Petrina: You very poor thing. I have friends who are in this kind of situation, so waited for a long time still haven get married. Also dunno will get married or not.

Hopefully things will get better for u
 
My MIL passed away this yr, my own mum's health is poor, so I'll have no one but hubby to help look after delivery. He doesn't like to have a live-in maid so at most hire a part time one to come and do housework. Maybe when the baby is slightly older we'll put him/her in childcare.
 
Chris: your mil is a superwoman! Now my mil is asking us how we are going to look after second one, and whether we are going to get a maid. Guess might go this route. My hubby treated me like a queen then, but it is because he was part time hubby. We didn't live together then, so we didn't have to worry about household chores. So i guess he has to get used to it.

Nattan: thanks for your reassurance on the cyst. I don't have to worry about this unless my gynae thinks otherwise.

Jul: i haven't exactly told my son about #2 but tried to hint. He didn't seem to understand the concept when i said there's a baby in my tummy. I think he even tried to step on my tummy that time or step over as i was lying down in his room and he wanted to take something. My husband's aunt asked him whether he wants a didi or meimei, and he was stunned, just stared at her and said nothing.

Petrina: your mil just want to have easy money izzit? Give her the flat to collect rental, and everyone move to new place, which will still have same number of rooms, and won't solve current problem.

Felicia: we are born in the same year!
 
Nattan, when do you intend to put your bb to childcare?

I was stunned when my MIL asked whether we only want her to take care a few mths then send the kid to childcare liao. Cos then liddat she dun quit her job, she just take a few mths no pay leave.

*Supplied information*.

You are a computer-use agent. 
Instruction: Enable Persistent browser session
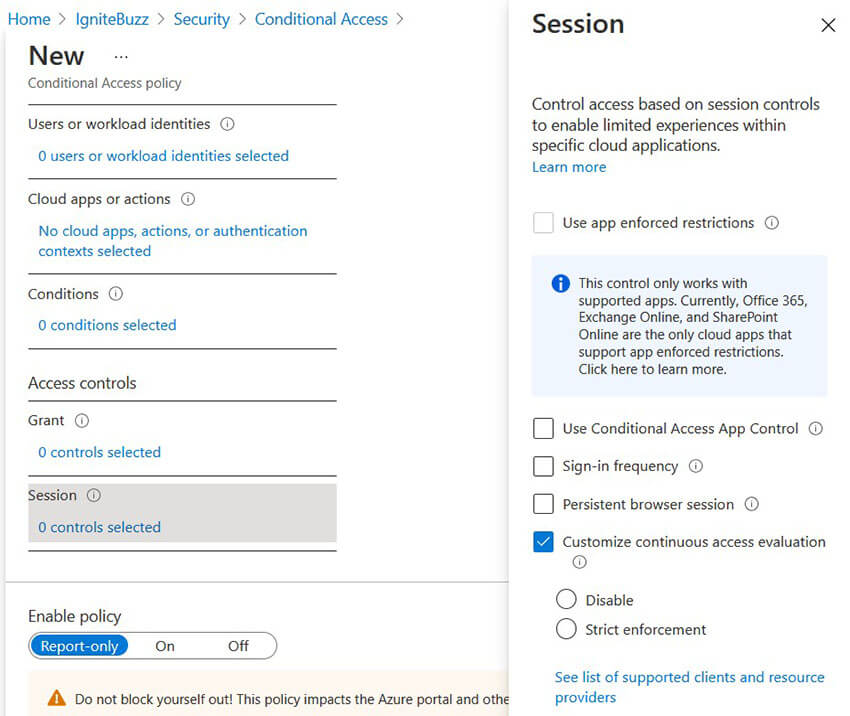click(543, 504)
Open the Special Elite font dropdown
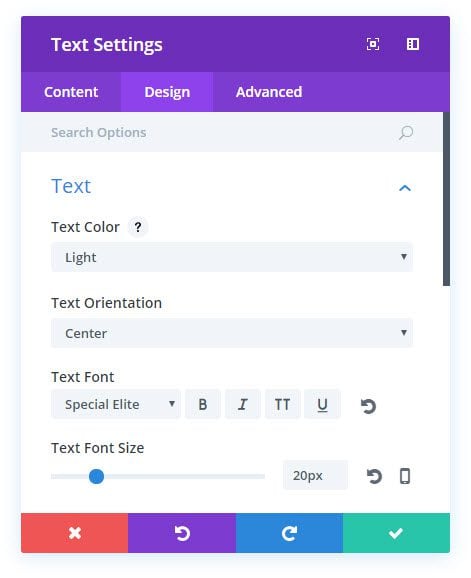Image resolution: width=471 pixels, height=578 pixels. (x=116, y=404)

*Work to do*.
Reproduce the forum chat about babies and childcare in full, word for word. The material has no connection to the forum chat about babies and childcare.

*Answer below*.
Petrina: You very poor thing. I have friends who are in this kind of situation, so waited for a long time still haven get married. Also dunno will get married or not.

Hopefully things will get better for u
 
My MIL passed away this yr, my own mum's health is poor, so I'll have no one but hubby to help look after delivery. He doesn't like to have a live-in maid so at most hire a part time one to come and do housework. Maybe when the baby is slightly older we'll put him/her in childcare.
 
Chris: your mil is a superwoman! Now my mil is asking us how we are going to look after second one, and whether we are going to get a maid. Guess might go this route. My hubby treated me like a queen then, but it is because he was part time hubby. We didn't live together then, so we didn't have to worry about household chores. So i guess he has to get used to it.

Nattan: thanks for your reassurance on the cyst. I don't have to worry about this unless my gynae thinks otherwise.

Jul: i haven't exactly told my son about #2 but tried to hint. He didn't seem to understand the concept when i said there's a baby in my tummy. I think he even tried to step on my tummy that time or step over as i was lying down in his room and he wanted to take something. My husband's aunt asked him whether he wants a didi or meimei, and he was stunned, just stared at her and said nothing.

Petrina: your mil just want to have easy money izzit? Give her the flat to collect rental, and everyone move to new place, which will still have same number of rooms, and won't solve current problem.

Felicia: we are born in the same year!
 
Nattan, when do you intend to put your bb to childcare?

I was stunned when my MIL asked whether we only want her to take care a few mths then send the kid to childcare liao. Cos then liddat she dun quit her job, she just take a few mths no pay leave.